Work instructions:
What you return must match the listing exactly, with every image removed.

(Beginning of Input data)

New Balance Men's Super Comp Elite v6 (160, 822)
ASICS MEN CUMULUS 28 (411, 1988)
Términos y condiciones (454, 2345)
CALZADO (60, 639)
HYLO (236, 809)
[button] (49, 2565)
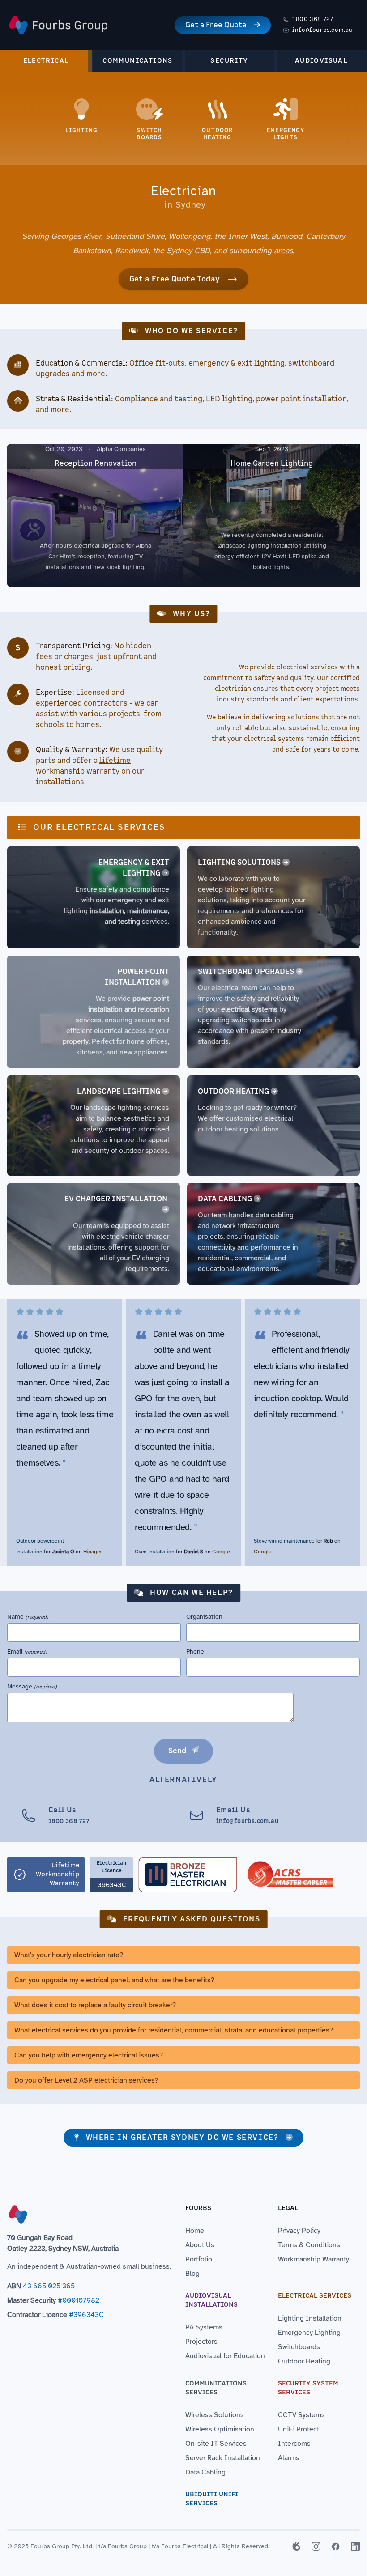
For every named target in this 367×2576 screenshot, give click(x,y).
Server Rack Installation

(End of Input data)

Task solution:
New Balance Men's Super Comp Elite v6 (160, 822)
ASICS MEN CUMULUS 28 (411, 1988)
Términos y condiciones (454, 2345)
CALZADO (60, 639)
HYLO (236, 809)
[button] (49, 2565)
For every named target in this 367×2576 screenshot, give click(x,y).
Server Rack Installation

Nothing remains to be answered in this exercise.